Liberalism also has several contradictory meanings. Liberal Conspiracy take it to mean the corporate liberalism which dominated most of the 20th Century, many on the right take it to mean the neo-liberalism of state controlled market oriented regulation.
Neither is consistent with the classical liberal and the true Whiggs.
The left does despirately need to rediscover liberalism. The true free trade of liberalism, the decentralisation and voluntary and mutual cooperation.
Unfortunately much of the terminology of liberalism has been adopted by the corporate and neo-liberals in defense of the state and the continuation of the ruling classes domination, so those truly on the anti-authoritarian left often confuse liberalism with state capitalism and oppression...
To understand more of the liberal left take a look at the left libertarians (http://leftlibertarian.org).
Personally I think Kevin Carson is one of the best left-wing writers out there, even when I disagree with him. Sheldon Richman, Roderick Long and RadGeek are also fantastic.
Granted they're all the extreme left of liberalism, but they are definitely liberals in the sense you understand the term.

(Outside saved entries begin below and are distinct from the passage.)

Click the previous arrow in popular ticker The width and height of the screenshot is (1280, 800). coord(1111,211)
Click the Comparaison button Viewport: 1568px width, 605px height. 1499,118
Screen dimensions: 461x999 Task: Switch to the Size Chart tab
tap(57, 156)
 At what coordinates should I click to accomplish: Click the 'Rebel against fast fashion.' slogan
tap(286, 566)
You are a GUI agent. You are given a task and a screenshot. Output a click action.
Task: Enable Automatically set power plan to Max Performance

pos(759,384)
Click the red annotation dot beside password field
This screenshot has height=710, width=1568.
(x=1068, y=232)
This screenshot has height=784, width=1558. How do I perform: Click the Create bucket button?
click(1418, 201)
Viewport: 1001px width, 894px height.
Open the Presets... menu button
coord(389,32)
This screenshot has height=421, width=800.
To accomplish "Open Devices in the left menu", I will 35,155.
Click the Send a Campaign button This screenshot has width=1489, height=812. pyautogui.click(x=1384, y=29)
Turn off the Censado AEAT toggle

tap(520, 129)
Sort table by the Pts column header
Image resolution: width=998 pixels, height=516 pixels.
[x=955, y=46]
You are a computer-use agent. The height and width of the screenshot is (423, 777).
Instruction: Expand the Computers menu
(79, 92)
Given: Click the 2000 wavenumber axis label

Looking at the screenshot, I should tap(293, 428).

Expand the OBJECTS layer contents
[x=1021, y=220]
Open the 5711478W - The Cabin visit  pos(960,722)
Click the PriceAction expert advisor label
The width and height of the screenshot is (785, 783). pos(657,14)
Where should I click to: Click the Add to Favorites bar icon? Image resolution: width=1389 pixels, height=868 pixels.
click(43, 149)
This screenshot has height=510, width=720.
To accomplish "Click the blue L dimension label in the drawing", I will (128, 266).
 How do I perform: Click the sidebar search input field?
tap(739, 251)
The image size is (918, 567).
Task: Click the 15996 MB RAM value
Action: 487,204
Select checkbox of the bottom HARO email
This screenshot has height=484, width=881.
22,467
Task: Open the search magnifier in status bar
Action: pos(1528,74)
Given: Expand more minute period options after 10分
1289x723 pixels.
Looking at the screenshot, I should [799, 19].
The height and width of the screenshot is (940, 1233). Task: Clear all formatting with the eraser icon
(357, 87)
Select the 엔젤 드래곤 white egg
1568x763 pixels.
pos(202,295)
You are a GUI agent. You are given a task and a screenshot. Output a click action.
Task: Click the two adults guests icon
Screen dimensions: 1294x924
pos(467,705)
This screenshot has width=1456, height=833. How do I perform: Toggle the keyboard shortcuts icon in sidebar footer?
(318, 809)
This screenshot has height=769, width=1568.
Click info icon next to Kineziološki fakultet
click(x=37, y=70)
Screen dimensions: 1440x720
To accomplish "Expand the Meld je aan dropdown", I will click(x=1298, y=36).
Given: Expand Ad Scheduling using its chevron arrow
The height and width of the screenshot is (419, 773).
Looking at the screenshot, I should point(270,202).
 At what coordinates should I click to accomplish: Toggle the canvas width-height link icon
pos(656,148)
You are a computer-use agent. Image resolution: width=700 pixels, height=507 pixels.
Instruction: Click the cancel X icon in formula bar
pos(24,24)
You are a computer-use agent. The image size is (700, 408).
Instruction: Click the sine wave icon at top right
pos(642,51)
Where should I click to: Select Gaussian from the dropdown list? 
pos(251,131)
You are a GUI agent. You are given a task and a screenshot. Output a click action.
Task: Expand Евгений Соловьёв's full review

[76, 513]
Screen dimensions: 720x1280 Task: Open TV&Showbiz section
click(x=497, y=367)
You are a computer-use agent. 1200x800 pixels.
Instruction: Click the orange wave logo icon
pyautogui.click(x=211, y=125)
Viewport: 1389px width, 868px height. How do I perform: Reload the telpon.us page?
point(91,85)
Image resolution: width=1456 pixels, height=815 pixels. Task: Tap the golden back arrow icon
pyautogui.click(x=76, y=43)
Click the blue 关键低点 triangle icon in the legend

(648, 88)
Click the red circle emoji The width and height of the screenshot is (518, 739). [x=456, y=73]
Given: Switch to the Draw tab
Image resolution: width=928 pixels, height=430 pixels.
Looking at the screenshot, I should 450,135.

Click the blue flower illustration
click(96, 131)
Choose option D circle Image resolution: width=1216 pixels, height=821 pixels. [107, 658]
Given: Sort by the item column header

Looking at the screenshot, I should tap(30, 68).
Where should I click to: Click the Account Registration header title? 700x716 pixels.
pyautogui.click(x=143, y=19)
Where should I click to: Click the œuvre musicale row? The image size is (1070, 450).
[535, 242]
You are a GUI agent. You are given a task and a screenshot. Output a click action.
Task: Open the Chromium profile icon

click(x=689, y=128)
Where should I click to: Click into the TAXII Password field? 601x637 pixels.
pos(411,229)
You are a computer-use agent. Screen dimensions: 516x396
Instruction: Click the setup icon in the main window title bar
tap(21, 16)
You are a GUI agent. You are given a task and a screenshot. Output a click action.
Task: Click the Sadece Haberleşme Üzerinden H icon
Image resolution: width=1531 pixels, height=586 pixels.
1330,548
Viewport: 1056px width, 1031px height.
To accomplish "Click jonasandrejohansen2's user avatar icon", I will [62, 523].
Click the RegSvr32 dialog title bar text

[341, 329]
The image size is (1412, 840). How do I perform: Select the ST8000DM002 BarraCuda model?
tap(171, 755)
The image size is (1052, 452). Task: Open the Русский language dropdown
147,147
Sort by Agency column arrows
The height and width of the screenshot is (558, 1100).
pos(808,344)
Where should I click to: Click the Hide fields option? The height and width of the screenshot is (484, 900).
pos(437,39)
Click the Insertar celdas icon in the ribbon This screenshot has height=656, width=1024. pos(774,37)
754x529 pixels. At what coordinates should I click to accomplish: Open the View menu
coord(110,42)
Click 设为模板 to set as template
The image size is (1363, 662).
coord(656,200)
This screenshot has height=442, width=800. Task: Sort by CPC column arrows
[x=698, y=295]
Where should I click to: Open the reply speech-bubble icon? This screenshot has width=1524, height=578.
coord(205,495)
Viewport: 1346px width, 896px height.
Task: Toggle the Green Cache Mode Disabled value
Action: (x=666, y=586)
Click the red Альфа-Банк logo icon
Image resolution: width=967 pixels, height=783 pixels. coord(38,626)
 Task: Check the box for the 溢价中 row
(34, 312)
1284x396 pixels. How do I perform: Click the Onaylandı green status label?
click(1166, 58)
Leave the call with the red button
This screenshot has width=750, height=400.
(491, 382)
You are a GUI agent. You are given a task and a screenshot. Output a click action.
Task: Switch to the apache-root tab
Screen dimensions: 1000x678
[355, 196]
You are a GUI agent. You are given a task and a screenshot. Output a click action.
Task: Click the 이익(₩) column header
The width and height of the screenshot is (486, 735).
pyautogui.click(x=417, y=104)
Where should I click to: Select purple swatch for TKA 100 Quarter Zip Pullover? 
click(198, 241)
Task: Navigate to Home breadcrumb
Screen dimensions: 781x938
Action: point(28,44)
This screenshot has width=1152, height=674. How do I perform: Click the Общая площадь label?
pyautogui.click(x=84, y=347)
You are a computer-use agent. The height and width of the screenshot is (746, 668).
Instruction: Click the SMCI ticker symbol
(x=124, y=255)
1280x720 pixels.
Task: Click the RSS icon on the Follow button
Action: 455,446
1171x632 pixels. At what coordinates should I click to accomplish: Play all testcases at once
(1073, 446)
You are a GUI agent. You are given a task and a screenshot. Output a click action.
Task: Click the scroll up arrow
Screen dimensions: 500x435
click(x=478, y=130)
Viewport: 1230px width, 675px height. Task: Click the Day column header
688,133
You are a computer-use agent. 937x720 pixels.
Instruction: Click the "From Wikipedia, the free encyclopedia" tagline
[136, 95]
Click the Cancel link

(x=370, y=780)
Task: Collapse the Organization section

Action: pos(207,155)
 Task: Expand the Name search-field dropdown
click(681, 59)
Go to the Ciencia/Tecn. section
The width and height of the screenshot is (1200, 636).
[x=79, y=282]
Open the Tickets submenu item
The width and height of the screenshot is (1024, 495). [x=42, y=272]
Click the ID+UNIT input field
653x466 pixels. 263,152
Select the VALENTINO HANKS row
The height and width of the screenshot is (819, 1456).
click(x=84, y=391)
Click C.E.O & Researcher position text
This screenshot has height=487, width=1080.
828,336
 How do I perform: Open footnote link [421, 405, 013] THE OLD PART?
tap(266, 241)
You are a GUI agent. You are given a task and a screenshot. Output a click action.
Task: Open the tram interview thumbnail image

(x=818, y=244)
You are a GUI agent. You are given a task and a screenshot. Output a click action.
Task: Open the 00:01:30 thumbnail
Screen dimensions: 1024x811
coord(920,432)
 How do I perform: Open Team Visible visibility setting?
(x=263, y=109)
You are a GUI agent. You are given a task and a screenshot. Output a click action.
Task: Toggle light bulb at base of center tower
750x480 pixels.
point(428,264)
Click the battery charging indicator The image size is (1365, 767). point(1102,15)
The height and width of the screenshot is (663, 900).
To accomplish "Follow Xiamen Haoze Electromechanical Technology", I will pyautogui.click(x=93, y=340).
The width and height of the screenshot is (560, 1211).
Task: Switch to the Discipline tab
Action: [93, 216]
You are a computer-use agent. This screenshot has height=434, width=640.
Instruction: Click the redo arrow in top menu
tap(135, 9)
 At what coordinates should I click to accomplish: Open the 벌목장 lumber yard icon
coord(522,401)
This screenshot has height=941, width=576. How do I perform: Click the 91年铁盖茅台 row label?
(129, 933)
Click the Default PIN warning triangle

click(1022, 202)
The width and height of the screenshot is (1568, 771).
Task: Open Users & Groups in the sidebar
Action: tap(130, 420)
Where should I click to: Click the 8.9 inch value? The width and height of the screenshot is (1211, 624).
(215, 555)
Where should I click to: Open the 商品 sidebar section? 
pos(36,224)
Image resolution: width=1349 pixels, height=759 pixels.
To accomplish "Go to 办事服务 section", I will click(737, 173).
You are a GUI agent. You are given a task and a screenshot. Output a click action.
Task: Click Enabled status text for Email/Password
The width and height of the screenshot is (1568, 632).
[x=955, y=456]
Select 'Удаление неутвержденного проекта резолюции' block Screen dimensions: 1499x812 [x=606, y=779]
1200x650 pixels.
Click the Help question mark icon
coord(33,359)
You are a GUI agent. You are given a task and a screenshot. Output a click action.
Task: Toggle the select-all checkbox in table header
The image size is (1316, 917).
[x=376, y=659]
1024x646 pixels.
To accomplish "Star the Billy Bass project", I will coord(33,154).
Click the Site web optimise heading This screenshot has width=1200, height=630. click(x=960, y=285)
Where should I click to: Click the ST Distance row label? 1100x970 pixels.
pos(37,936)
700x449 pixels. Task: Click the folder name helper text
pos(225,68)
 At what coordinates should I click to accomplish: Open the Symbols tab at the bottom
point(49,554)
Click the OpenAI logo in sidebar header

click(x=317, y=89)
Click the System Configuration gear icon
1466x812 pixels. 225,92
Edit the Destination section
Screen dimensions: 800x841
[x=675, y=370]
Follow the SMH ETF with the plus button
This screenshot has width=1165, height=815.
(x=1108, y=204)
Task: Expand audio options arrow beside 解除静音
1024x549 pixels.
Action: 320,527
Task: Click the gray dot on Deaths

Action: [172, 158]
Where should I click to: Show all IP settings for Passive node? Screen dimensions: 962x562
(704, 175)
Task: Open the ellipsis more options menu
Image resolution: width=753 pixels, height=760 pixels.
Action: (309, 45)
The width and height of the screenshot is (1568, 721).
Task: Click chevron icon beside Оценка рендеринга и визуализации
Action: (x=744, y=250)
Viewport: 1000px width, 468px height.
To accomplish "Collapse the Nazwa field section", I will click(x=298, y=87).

I think it makes a lot of sense to see the shift in usage of the term 'liberal' as related to the ideological shift in the Liberal Party in the UK from the 1880s onward. This shift was probably encouraged and exacerbated by the expansion of the franchise and by the acceptance by the Conservative Party of much of what the liberals had previously stood for (free trade, electoral reform).
In a similar way conservatism was redefined in the post war years as it expanded across the political spectrum to occupy ideological space vacated by the left's move towards 'scientific planning'.
I've never really got my head around what 'left libertarianism' really is. Just read the wiki article, and it seems like left-libertarian property rights theory (the communal stuff) focuses mainly on land & natural resources
I guess that makes somewhere like Hong Kong a fairly left-libertarian society then because of its land laws?
http://wolfhowling.blogspot.com/2008/04/progressives-not-liberals.html
http://wolfhowling.blogspot.com/2008/01/thoughts-on-modern-left.html
Todays left, though they may claim the moniker of liberal, are the progeny of the socialists that grew out of the French Revolution it seems to me. They merely claimed association with real liberals while out of power. Any pretense to actually hold classical liberal values such as intellectual honesty has gone quickly by the wayside in each place that they have achieved power.